[Text shown]:
Beware of merging sources and/or citations

I recently made a resolution to move entirely from RM7 to RM9, largely because the search features in RM9 make it much easier to work with names and sources, reducing duplication since I can find what I want in the lists. I worked for ten days and cleaned up a lot, including more than 500 separate sources from Find-a-Grave. Each uses the built-in (RM7) template and is listed separately in my source list like this: “Prescott, Sarah Hayward (1645-1709) - FindaGrave #37130889.”

I went on to other clean-up tasks and then ran the tools to merge duplicate sources and duplicate citations. I thought it was amazing that the source count went from 2330 to 1520, and the citations list went from 29370 to 4640. I thought – “wow, what an improvement!” I spent the next five days working on all sorts of other details to freshen my main file.

I should have been thinking “OMG, what a disaster,” because I just now found only FOUR FindaGrave citations left in the file after I ran the merge tools. It doesn’t appear other sources were affected like this. Now I need to choose whether to rebuild yesterday’s file (without nearly 500 FindaGrave sources) or last week’s backup (with all the FindaGrave sources intact but without five days of other editing).
So, before I do anything I’m asking for help and advice!

There is a rock and a hard place involved in your question.

On the one hand, it’s almost mandatory that you run the Merge Duplicate Citations tool after you import your RM7 database into RM9. Otherwise, duplicate footnotes and endnotes will not merge in any way when you run reports. For me at least, that’s pretty awful.

On the other hand, it’s almost mandatory that you not run the Merge Duplicate Citations tool after you import your RM7 database into RM9. Otherwise, certain citations that are not really duplicate will merge anyway creating the kind of disaster you have just encountered. That’s also pretty awful.

[Challenges]:
• 1. For each statement about the merge-tools thread, answer yes or no and quote the exact words of the thread that decide it: (a) After the merge tools ran, the source count fell from 2330 to 1520. (b) Most of the FindaGrave citations were still in the file after the merge. (c) The reply warns that the Merge Duplicate Citations tool can combine citations that are not actually duplicates.
• 2. Carry on writing the merge-tools thread, starting after its final sentence.
The rows play no part here.

(Stored records)
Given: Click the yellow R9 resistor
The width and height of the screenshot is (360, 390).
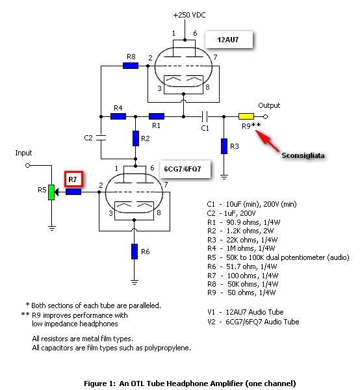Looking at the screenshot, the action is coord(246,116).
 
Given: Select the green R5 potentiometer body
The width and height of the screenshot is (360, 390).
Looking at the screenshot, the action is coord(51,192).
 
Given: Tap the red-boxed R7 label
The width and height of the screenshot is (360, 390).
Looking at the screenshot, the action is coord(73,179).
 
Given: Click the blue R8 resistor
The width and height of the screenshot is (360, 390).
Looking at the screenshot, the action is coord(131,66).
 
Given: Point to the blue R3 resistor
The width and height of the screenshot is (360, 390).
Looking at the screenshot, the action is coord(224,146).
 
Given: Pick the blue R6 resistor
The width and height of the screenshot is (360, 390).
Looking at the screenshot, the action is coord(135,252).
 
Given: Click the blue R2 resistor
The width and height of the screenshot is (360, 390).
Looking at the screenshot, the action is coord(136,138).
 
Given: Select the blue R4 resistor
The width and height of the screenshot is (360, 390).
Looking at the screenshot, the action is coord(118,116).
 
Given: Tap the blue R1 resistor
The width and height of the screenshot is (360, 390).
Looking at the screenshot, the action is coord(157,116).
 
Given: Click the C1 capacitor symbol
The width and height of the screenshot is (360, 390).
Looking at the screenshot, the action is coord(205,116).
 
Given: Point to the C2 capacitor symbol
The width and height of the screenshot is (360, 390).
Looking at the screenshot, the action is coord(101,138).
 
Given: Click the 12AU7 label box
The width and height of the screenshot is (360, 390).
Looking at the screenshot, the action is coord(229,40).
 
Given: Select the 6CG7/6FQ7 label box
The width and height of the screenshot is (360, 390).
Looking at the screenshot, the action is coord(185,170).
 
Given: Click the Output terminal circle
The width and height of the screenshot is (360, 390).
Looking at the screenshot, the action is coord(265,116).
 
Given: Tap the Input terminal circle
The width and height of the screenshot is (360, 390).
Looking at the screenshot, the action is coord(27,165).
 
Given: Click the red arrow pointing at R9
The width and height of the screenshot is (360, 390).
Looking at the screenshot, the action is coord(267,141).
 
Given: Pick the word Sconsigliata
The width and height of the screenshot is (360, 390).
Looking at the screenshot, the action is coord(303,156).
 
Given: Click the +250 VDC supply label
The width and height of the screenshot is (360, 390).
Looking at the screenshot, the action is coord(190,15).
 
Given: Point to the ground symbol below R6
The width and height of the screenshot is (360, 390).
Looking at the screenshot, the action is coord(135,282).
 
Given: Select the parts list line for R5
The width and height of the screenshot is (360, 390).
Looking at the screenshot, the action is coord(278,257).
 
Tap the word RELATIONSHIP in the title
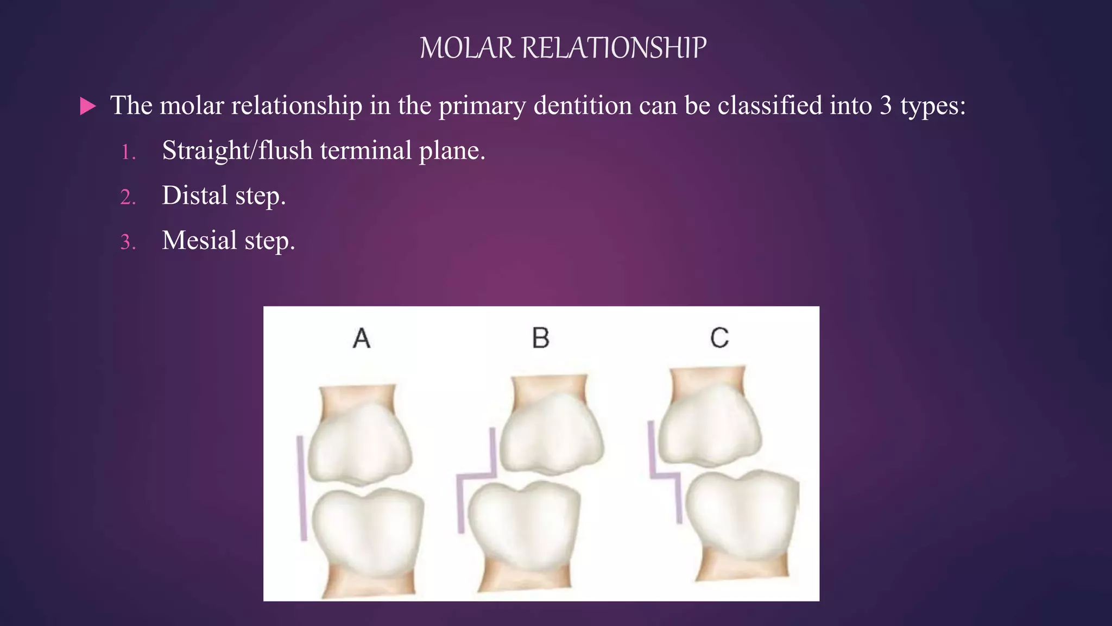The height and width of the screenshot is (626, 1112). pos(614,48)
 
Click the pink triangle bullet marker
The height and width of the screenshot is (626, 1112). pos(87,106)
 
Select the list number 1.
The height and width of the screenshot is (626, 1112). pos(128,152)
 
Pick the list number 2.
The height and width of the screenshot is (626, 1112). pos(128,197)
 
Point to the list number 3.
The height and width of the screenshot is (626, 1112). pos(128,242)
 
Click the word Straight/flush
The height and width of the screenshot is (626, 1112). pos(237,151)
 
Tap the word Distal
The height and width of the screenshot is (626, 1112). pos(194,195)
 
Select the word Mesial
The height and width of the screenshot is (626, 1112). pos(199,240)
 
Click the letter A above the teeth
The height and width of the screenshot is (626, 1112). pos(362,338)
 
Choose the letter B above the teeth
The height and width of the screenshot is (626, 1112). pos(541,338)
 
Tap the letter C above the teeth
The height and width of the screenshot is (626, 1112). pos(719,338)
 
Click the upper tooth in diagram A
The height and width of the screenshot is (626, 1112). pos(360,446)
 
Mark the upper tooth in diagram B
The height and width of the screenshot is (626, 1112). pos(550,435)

[Responses by task]:
• 1.
(a) Yes: "the source count went from 2330 to 1520"
(b) No: "only FOUR FindaGrave citations left in the file after I ran the merge tools"
(c) Yes: "certain citations that are not really duplicate will merge anyway"

• 2.
The situation that I’m most familiar with concerning false merges of citations that are not really duplicate is when the citations differ only in having a different image file. That can happen when downloading from Ancestry using TreeShare when the Ancestry collection providing the source is only partially indexed and when the citations in Ancestry differ only by the image file.

I’m not familiar with the same thing happening with FindaGrave citations. Your example of “Prescott, Sarah Hayward (1645-1709) - FindaGrave #37130889" sounds on its face like it should be ok because there seems to be a lot information that should be different for every citation. However, my RM7 does not have a built-in source template for FindaGrave, so your RM7 doesn’t either. That template has to have come into your RM7 database some other way. Maybe it was put there by TreeShare?

I enter all my sources completely by hand, so I don’t run into the problem of citations that differ only by the media file. And citations that differ only by a WebTag could have the same problem of differing only by the WebTag.

I don’t understand your situation well enough to provide a complete solution. But I do think you are going to need to delete your current RM9 database and import it all over again from RM7. But before you do, I think you are going to need to look into your RM7 database and look at that FindaGrave template to see what’s going on. Also, look at some of the FindaGrave citations in RM7 to see how they do or do not differ.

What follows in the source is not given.